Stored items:
= = =

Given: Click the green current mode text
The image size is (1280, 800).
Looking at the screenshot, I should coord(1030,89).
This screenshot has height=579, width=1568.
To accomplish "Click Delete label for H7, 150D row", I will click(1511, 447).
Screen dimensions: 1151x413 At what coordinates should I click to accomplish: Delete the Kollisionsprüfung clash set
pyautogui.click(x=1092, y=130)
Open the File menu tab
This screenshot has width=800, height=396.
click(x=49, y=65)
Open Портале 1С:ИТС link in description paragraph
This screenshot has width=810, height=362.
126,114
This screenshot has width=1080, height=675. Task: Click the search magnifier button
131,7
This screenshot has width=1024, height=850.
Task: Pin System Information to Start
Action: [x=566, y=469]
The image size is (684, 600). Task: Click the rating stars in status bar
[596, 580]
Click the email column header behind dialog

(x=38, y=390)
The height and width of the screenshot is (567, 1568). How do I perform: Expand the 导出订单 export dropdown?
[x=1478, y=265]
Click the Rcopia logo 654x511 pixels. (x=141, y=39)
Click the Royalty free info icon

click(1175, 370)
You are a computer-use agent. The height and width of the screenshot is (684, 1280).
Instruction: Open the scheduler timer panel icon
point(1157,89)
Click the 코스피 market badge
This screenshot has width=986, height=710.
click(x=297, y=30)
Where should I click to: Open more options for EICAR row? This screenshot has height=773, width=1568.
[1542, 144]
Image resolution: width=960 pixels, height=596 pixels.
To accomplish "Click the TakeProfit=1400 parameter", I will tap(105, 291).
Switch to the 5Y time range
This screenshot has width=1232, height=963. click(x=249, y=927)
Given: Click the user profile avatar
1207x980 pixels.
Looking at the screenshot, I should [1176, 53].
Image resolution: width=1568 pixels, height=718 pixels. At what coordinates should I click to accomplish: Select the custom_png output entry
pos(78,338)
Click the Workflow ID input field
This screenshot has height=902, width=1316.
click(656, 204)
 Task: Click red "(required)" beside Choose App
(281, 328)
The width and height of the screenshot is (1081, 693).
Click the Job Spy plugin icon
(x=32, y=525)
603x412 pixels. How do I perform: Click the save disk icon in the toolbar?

= = =

Requirement:
The records above are to be duplicated word for word.

Response for this exercise:
Given: Click the green current mode text
The image size is (1280, 800).
Looking at the screenshot, I should coord(1030,89).
This screenshot has height=579, width=1568.
To accomplish "Click Delete label for H7, 150D row", I will click(1511, 447).
Screen dimensions: 1151x413 At what coordinates should I click to accomplish: Delete the Kollisionsprüfung clash set
pyautogui.click(x=1092, y=130)
Open the File menu tab
This screenshot has width=800, height=396.
click(x=49, y=65)
Open Портале 1С:ИТС link in description paragraph
This screenshot has width=810, height=362.
126,114
This screenshot has width=1080, height=675. Task: Click the search magnifier button
131,7
This screenshot has width=1024, height=850.
Task: Pin System Information to Start
Action: [x=566, y=469]
The image size is (684, 600). Task: Click the rating stars in status bar
[596, 580]
Click the email column header behind dialog

(x=38, y=390)
The height and width of the screenshot is (567, 1568). How do I perform: Expand the 导出订单 export dropdown?
[x=1478, y=265]
Click the Rcopia logo 654x511 pixels. (x=141, y=39)
Click the Royalty free info icon

click(1175, 370)
You are a computer-use agent. The height and width of the screenshot is (684, 1280).
Instruction: Open the scheduler timer panel icon
point(1157,89)
Click the 코스피 market badge
This screenshot has width=986, height=710.
click(x=297, y=30)
Where should I click to: Open more options for EICAR row? This screenshot has height=773, width=1568.
[1542, 144]
Image resolution: width=960 pixels, height=596 pixels.
To accomplish "Click the TakeProfit=1400 parameter", I will tap(105, 291).
Switch to the 5Y time range
This screenshot has width=1232, height=963. click(x=249, y=927)
Given: Click the user profile avatar
1207x980 pixels.
Looking at the screenshot, I should [1176, 53].
Image resolution: width=1568 pixels, height=718 pixels. At what coordinates should I click to accomplish: Select the custom_png output entry
pos(78,338)
Click the Workflow ID input field
This screenshot has height=902, width=1316.
click(656, 204)
 Task: Click red "(required)" beside Choose App
(281, 328)
The width and height of the screenshot is (1081, 693).
Click the Job Spy plugin icon
(x=32, y=525)
603x412 pixels. How do I perform: Click the save disk icon in the toolbar?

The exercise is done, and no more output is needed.